TEKST ŹRÓDŁOWY |
++++++

O znaczeniu i życiu św. Jana od Krzyża mówił abp Wiktor Skworc w homilii podczas Mszy w Wyższym Śląskim Seminarium Duchownym w Katowicach w ramach adwentowego dnia skupienia dla nauczycieli akademickich, doktoratów i pracowników uczelni.
W homilii metropolita katowicki przywołał postać św. Jana od Krzyża. Mówił, że w Adwencie chodził on po klasztorze od celi do celi i oznajmiał: Dziewica Przenajświętsza, ze Słowem Bożym w łonie, do ciebie przyjdzie z drogi, jeśli Jej dasz schronienie. – Dajmy schronienie Dziewicy ze „Słowem Bożym w łonie”, które Ciałem się staje i chlebem – zaapelował do uczestników liturgii.
Wcześniej wskazał na serię życiowych paradoksów hiszpańskiego świętego: „był analfabetą piszącym poezje, robotnikiem sezonowym i człowiekiem wątpiącym, ostatecznie świętym i doktorem Kościoła”. – Jan od Krzyża mówi swoim barwnym życiorysem, że u Boga wszystko jest możliwe (…), był małym w oczach świata; ostatecznie osiągnął genialną wielkość – mówił abp Skworc.
Podkreślił, że dopiero jego mistyczne teksty, opublikowane po śmierci, uczyniły z niego najpierw uznanego mistyka, a później świętego i doktora Kościoła. Przywołał fragment z pierwszej księgi „W drodze na górę Karmel” wskazując „na wskroś adwentowe myśli, w których ukryte jest oczekiwanie na dojście do zjednoczenia z Bogiem i droga do tego prowadząca”.
Uczestnikom liturgii zwrócił też uwagę na Psalm 137 – „Nad rzekami Babilonii” – w tłumaczeniu św. Jana od Krzyża. Mówił, że poezja, która „powstała z pasji, z cierpienia i empatii autora z narodem wybranym, cierpiącym z powodu zburzenia Jerozolimy i niewoli babilońskiej całego narodu wyraża i aktualizuje również trafnie oczekiwania na zbawienie, kiedy się skończy adwent naszego życia”. I dodał, że „chrześcijanie żyją w świecie, który w swoich ziemskich dążeniach przypomina często biblijny Babilon”. – Jednak nowy Lud Boży nie może trwać w zbiorowej lamentacji, bo Zbawiciel przychodzi i jest z nami, zwłaszcza w godzinie Eucharystii – kontynuował.

++++++

MATERIAŁ WEJŚCIOWY |

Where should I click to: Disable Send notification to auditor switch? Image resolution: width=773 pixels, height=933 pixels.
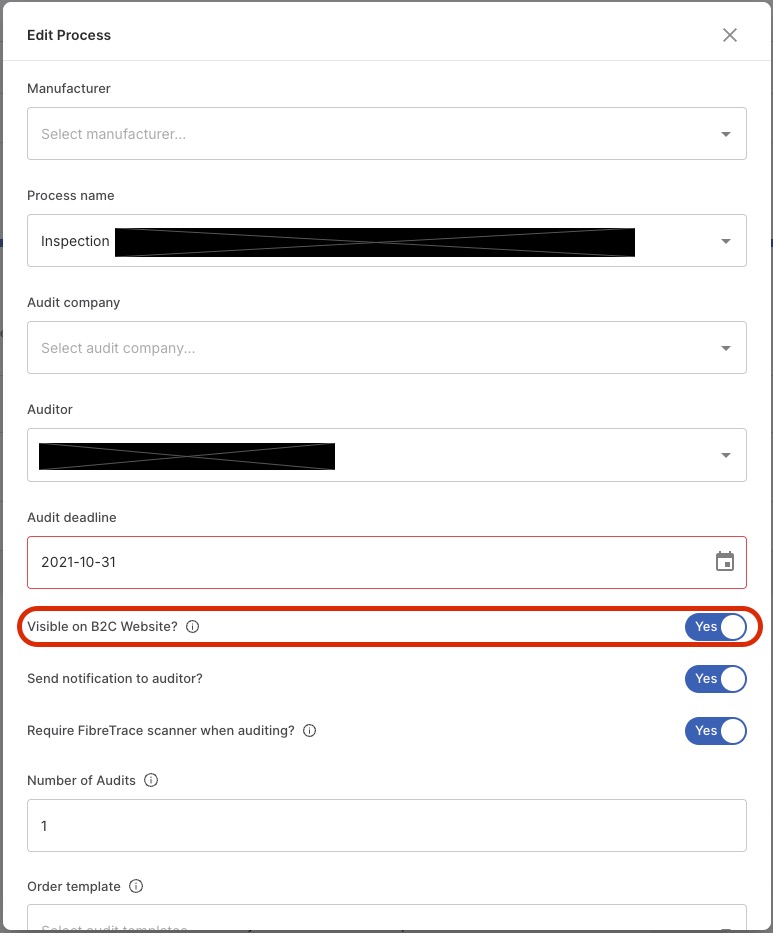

++++++

Na który psalm w tłumaczeniu św. Jana od Krzyża zwrócił uwagę uczestnikom liturgii abp Skworc według tekstu o jego homilii?

ODPOWIEDŹ |
Na Psalm 137, „Nad rzekami Babilonii”.